Die Zahlen des Ministeriums stammen aus einer bereits bestehenden Datenbank für Verletzungen im Straßenverkehr. Das neue System der Provinz soll diese Gesundheitsdaten mit Informationen der Polizei, der Verkehrsbehörden und der Gesellschaft zum Schutz von Verkehrsunfallopfern verknüpfen.

Daten des Vachira Phuket Hospital, des Thalang Hospital, des Patong Hospital und des Chalong Hospital werden erfasst und in ein einheitliches Format überführt. Nach Angaben der Behörden soll das System außerdem dazu beitragen, doppelte Einträge und Abweichungen zwischen den Datensätzen der einzelnen Behörden zu verringern.

Zu den erfassten Informationen gehören Todesfälle, vermutete Unfallursachen, die Nutzung von Helmen und Sicherheitsgurten, eine mögliche Beteiligung von Alkohol oder Drogen sowie der Zustand der Straßen. Die Polizei wird Daten zu Unfallorten, zum Verhalten der Fahrer und zu den Umweltbedingungen bereitstellen. Das Verkehrsamt der Provinz Phuket wird die Suche in Datenbanken zu Führerscheinen und Fahrzeugzulassungen unterstützen. Nach Angaben der Behörden könnte dies helfen, Fahrer ohne Fahrerlaubnis zu identifizieren und die Durchsetzung der Vorschriften zu verbessern.

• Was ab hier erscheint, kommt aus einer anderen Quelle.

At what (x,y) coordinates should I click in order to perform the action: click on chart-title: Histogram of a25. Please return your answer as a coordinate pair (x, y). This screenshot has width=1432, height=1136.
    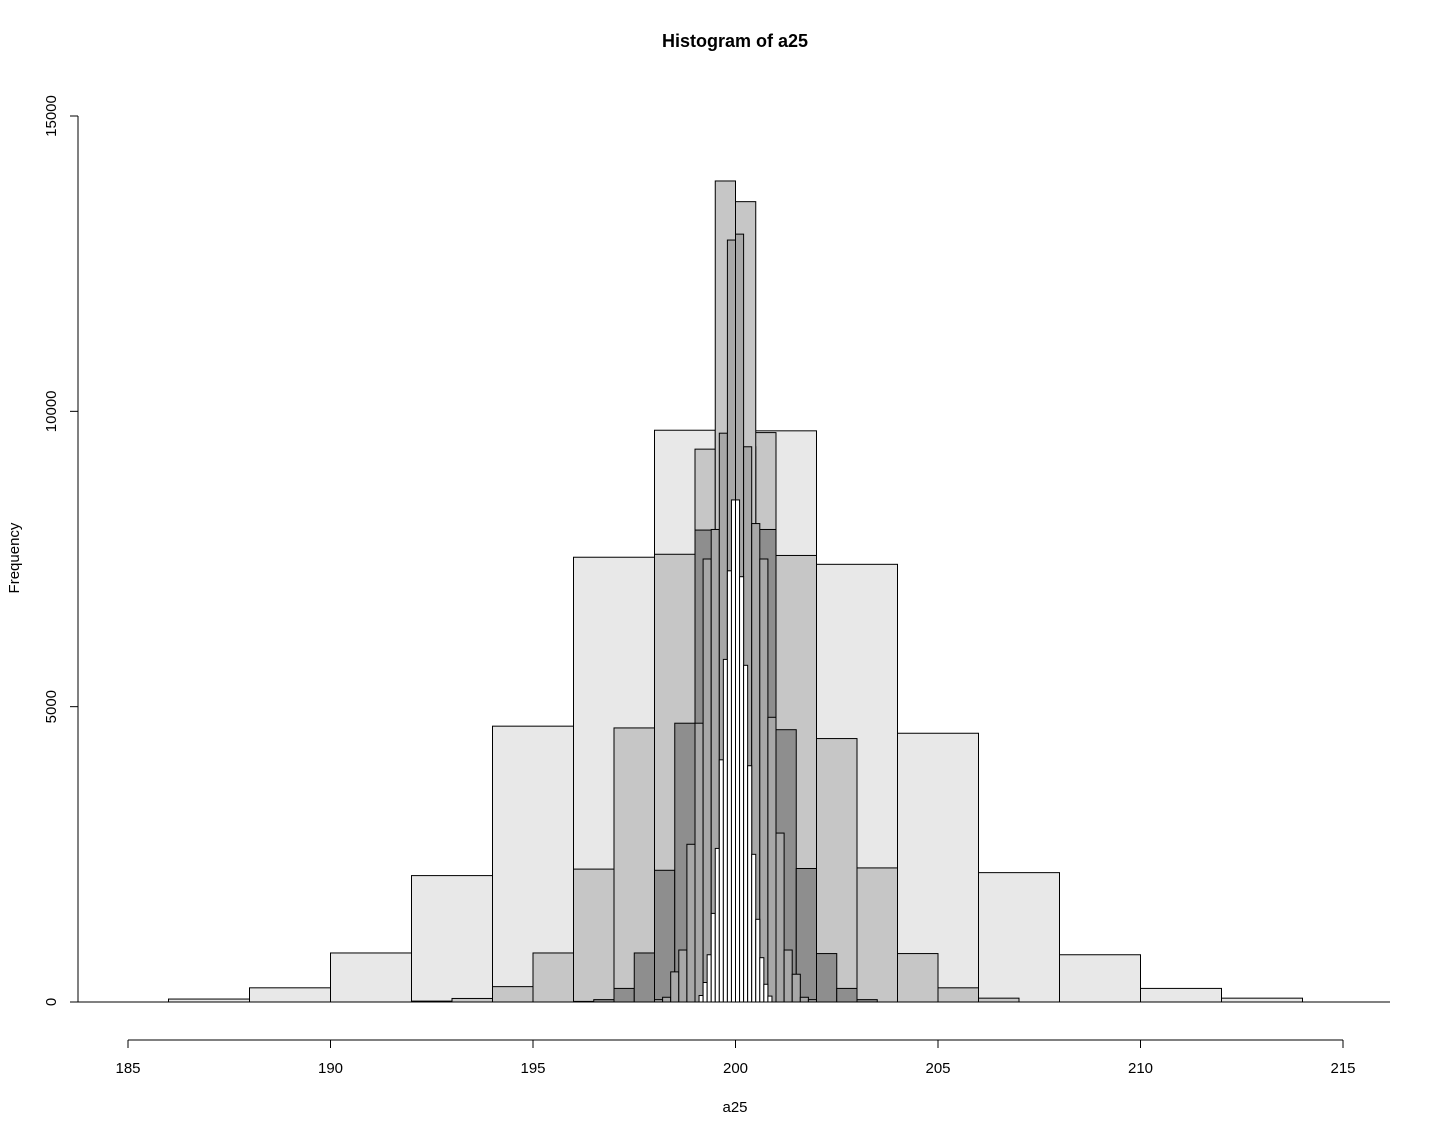
    Looking at the image, I should click on (735, 41).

Dr. Banphot Panakleub, stellvertretend für die öffentliche Gesundheit in der Provinz Phuket zuständig, sagte, die Zusammenführung der Daten werde die Behörden von der getrennten Datenverwaltung hin zu einer gemeinsamen Analyse führen. Nach Angaben der Behörden könnten die Erkenntnisse Maßnahmen der Polizei, der für Fernstraßen und ländliche Straßen zuständigen Behörden sowie kommunaler Stellen unterstützen. Dazu zählen Straßenverbesserungen, eine bessere Beleuchtung, das Zurückschneiden von Bewuchs und Maßnahmen zur Unfallverhütung unter Nutzung von Informationen aus dem System Phuket Eye.

Eine Absichtserklärung wurde vom Gesundheitsamt der Provinz Phuket, der Polizei der Provinz Phuket, dem Verkehrsamt der Provinz Phuket, dem Amt für Katastrophenschutz und Schadensbegrenzung der Provinz Phuket sowie dem Zentralen Entschädigungsfonds für Opfer von Verkehrsunfällen unterzeichnet. Die beteiligten Beamten wurden darin geschult, Daten einzugeben, auf das Dashboard zuzugreifen und es zu analysieren, Informationen zu exportieren sowie Benutzerzugänge zu verwalten.

Ziel ist es, anhand der Unfallstatistiken konkrete Probleme zu erkennen, Maßnahmen umzusetzen und zu überwachen, ob sie wirksam sind.